# Any mini breeders near DC that have silvers?



## zooeysmom (Jan 3, 2014)

Welcome! I'm not sure of specific breeders in your area, but others will chime in. I would start by looking on Toy, Miniature and Standard Poodles, poodle breeders, poodle puppies for a reputable breeder. I would say 98% of puppyfind breeders are no good. There are a few exceptions, but not many! It is worth it to take your time and get it right, especially since you have children, and it sounds like that is what you are doing by joining us. I wish you the best of luck on your search


----------



## lily cd re (Jul 23, 2012)

Welcome to PF and I am very happy for you that you have found the virtues of poodles through your research! I would suggest reaching out to the Washington Poodle Club Washington Poodle Club to see if someone there can help you find the right pup for your family. They have a breeder referral list (mostly standards) but that doesn't mean that people in the club couldn't help you. Remember temperament and health background matter more than color, although silvers are really pretty and so much fun to watch as they clear.


----------



## Verve (Oct 31, 2016)

I would be in touch with Firebrook Poodles in New Jersey. They have a very nice silver mini stud and breed minis and standards.

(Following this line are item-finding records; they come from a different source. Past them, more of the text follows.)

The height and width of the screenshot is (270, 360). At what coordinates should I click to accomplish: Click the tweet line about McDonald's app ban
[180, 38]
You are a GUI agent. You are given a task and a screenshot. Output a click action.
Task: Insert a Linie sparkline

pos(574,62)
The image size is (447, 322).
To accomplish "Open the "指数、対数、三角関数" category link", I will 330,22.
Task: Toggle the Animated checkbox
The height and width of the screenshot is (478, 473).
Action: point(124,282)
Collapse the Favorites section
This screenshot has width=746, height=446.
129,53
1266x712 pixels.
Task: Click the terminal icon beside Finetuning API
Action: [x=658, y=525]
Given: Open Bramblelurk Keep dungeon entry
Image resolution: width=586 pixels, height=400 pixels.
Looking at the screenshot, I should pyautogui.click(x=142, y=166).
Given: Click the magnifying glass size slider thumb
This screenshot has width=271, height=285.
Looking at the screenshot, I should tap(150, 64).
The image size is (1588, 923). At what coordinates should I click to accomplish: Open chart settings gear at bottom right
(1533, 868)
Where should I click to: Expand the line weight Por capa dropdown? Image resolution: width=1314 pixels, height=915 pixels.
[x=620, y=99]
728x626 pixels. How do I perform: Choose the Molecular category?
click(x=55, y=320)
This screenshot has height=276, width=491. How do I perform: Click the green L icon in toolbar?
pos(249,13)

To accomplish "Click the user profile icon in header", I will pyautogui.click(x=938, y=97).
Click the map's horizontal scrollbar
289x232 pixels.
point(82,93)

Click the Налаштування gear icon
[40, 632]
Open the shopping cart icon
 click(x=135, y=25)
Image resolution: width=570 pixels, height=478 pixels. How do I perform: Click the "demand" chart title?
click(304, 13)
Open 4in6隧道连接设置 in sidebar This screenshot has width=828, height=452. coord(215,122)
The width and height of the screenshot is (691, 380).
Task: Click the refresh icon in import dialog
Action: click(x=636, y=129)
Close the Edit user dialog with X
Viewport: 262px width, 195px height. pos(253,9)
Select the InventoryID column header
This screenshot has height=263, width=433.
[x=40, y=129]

I'm thrilled that you quickly moved beyond pet store puppies and puppyfind! That said, I would try and visit with some mini poodles to make sure they are a good fit for your lifestyle. There is a range of energy levels in mini and standard poodles, and on average they are active and athletic outdoors with an off-switch indoors. But since you mentioned laid-back, make sure you are up for the energy level of an athletic dog, especially if you get a puppy. 

There was a fabulous silver mini adult boy that a friend in Alexandria was fostering. Unfortunately she failed foster, and he is now with her permanently. I'm happy for her and him, but he was a real catch.


----------



## luvdogs (Mar 11, 2016)

When I was looking for a mini, I contacted Airy Poodles in NC. he put me in touch with someone whose dog just had puppies in TN - I believe they are silver girls. I don't know if they are all spoken for or not at this point.


----------



## Skylar (Jul 29, 2016)

luvdogs said:


> When I was looking for a mini, I contacted Airy Poodles in NC. he put me in touch with someone whose dog just had puppies in TN - I believe they are silver girls. I don't know if they are all spoken for or not at this point.


I have a silver minipoo from Aery in NC that has a wonderful temperament. I would contact Richard who owns Aery.


----------